Was sind eigentlich IBAN und BIC?

Seit einigen Jahren gehören sie zu jedem Bankgeschäft unweigerlich dazu: IBAN und BIC. Doch was bedeuten diese langen Zahlen- und Buchstabenkombinationen überhaupt und welche Vorteile bringen sie uns?

Obwohl wir täglich damit arbeiten, ist das Auffinden von IBAN und BIC durchaus manchmal eine Herausforderung. Grundsätzlich gibt es mehrere Möglichkeiten. Der einfachste Weg ist es wohl, einfach einen Blick auf die eigene Bankomatkarte zu werfen, denn dort sind sowohl IBAN als auch BIC entweder auf der Vorder- oder auf der Rückseite aufgedruckt. Auch im Onlinebanking findet man IBAN und BIC, genauso wie auf den eigenen Kontoauszügen.

Der BIC

Der BIC ist eine Kombination aus Zahlen und Buchstaben, die dazu dient, eine Bank weltweit eindeutig zu identifizieren. Genau aus diesem Grund hat er auch seinen Namen, der für „Business Identifier Code” steht. Eine alternative Bezeichnung wäre auch der Begriff „SWIFT” (kurz für „Society for Worldwide Interbank Financial Telecommunication”). BIC und SWIFT sind also völlig identisch.

So ist ein BIC aufgebaut

In Österreich hat ein BIC immer entweder acht oder elf Stellen.
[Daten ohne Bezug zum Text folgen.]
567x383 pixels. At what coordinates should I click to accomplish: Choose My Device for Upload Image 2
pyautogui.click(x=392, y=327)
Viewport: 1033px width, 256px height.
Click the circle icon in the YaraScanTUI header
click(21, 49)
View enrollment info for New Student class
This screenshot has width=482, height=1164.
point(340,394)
Der BIC der Hellobank lautet etwa DIRAAT2S. Die ersten vier Stellen dienen hierbei der Identifikation des jeweiligen Bankunternehmens, die nächsten zwei Stellen sind der Ländercode („AT”), danach folgt auf den nächsten zwei Positionen noch der Ort. In manchen Fällen folgen dann noch drei Buchstaben, die die Filiale der Bank angeben. Ist dies nicht der Fall, schreibt man meist einfach „XXX”, wobei dieser Zusatz oft auch weggelassen werden kann. Der korrekte BIC der Hellobank lautet also entweder DIRAAT2S oder DIRAAT2SXXX.
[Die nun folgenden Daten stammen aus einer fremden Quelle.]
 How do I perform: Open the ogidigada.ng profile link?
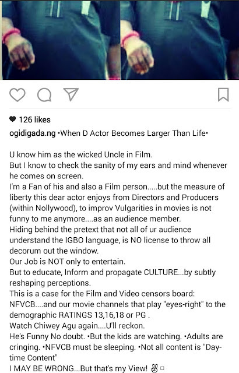coord(32,133)
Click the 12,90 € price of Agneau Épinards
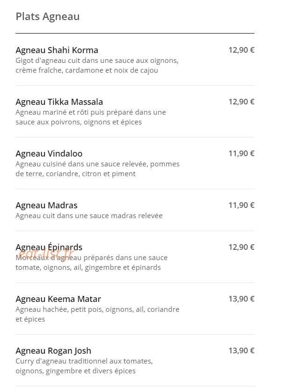Screen dimensions: 283x391 click(241, 247)
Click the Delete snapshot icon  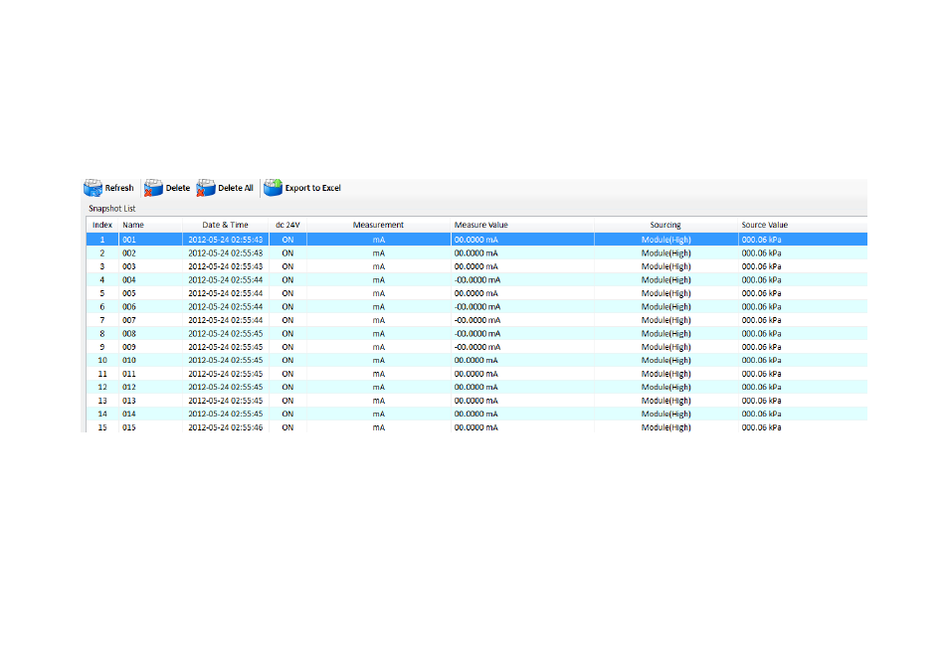tap(153, 188)
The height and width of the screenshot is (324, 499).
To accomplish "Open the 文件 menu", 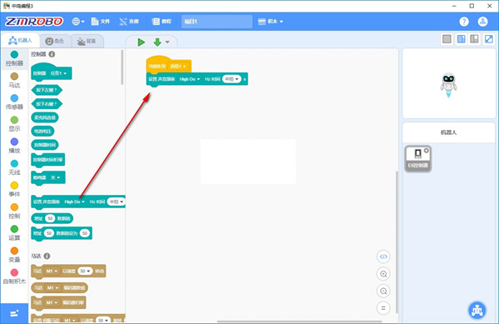I will point(101,22).
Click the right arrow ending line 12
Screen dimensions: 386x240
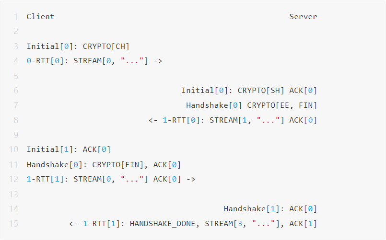pyautogui.click(x=190, y=179)
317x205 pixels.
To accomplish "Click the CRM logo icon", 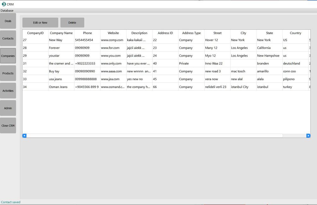I will [x=3, y=4].
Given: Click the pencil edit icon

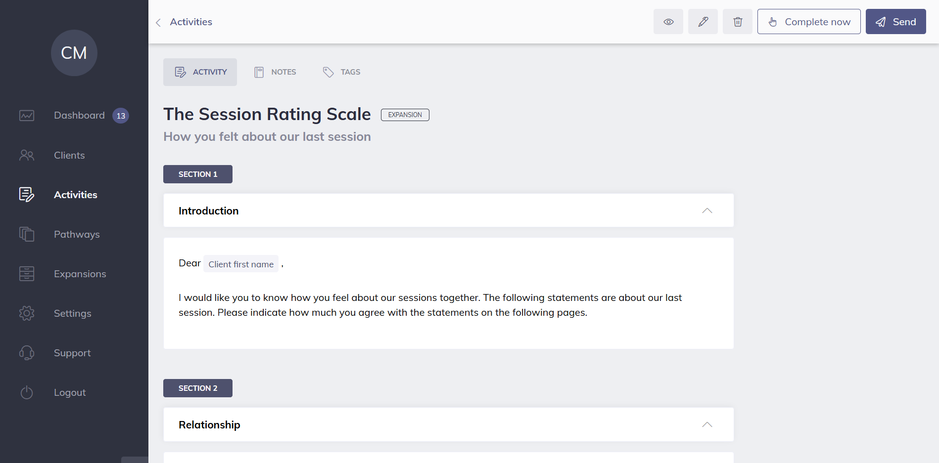Looking at the screenshot, I should [703, 22].
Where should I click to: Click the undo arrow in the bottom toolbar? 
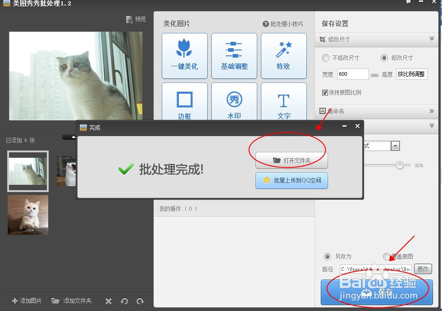[x=125, y=301]
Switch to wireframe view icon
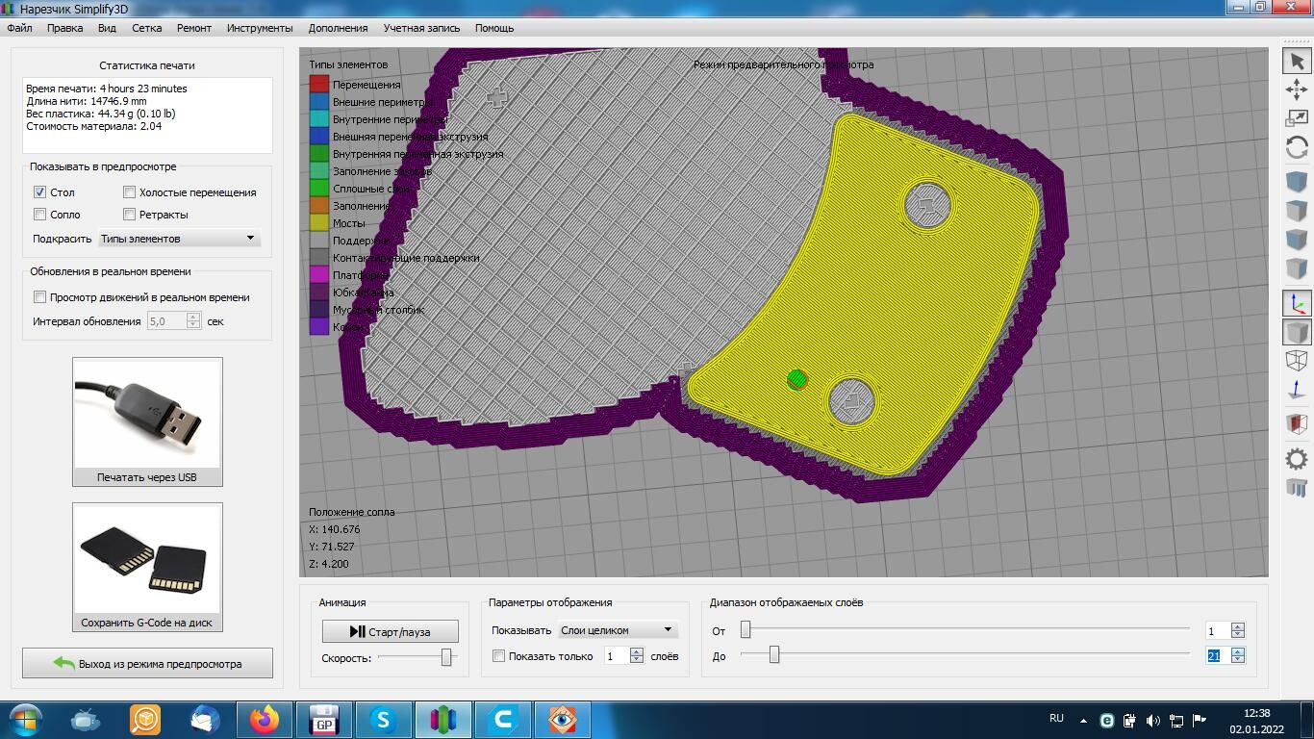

Wofür braucht man den BIC?

Grundsätzlich ist der BIC vor allem für Überweisungen relevant, die über Ländergrenzen hinweg (und in den meisten Fällen auch über die Euro-Grenzen hinweg) durchgeführt werden. Innerhalb der EU reicht grundsätzlich der IBAN-Code für eine Überweisung aus.

Die IBAN

Die IBAN besteht in Österreich in der Regel aus zwei Buchstaben und 18 Zahlen und dient dazu, ein Konto international eindeutig zu identifizieren. Aus diesem Grund hat sie auch ihren Namen, der eine Abkürzung für „International Bank Account Number” ist.
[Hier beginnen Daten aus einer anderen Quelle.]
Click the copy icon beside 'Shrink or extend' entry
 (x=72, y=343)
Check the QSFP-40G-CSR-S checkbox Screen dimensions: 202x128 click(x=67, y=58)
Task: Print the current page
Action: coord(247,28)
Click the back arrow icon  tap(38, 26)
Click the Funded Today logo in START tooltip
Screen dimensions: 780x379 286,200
So ist eine IBAN aufgebaut

Eine österreichische IBAN besteht immer aus 20 Stellen. Die ersten beiden Stellen sind erneut ein Ländercode, danach folgt eine zweistellige Prüfziffer, die ungültige Überweisungen vermeiden kann. Anschließend kommt die jeweilige Bankleitzahl, gefolgt von der Kontonummer. Wichtig hierbei ist jedoch, dass führende Nullen in der Kontonummer hier sehr wohl eingetragen werden müssen – bei Überweisungen vor der Verwendung von IBAN und BIC war das noch nicht der Fall.

Wofür braucht man die IBAN?

Die IBAN ersetzt heute vollkommen die Kontonummer und die Bankleitzahl. Sowohl für Überweisungen im Inland als auch im Ausland ist sie zwingend nötig. Während diese Richtlinie im Inland manchmal etwas kompliziert erscheinen kann, ist sie für Auslandsüberweisungen in der Euro-Zone von Vorteil, denn diese sind damit etwas leichter zu handhaben.

Worauf muss ich bei der Verwendung von IBAN und BIC achten?

Grundsätzlich sind IBAN und BIC alleine keine vertraulichen Daten. Weiß jemand über diese Daten Bescheid, kann er dem dahinterliegenden Bankkonto eigentlich nur Geld überweisen. Abzüge vom Konto, die nicht selbst getätigt werden, sind nur per Lastschrift möglich. Hierzu muss ein gesondertes Formular unterschrieben werden.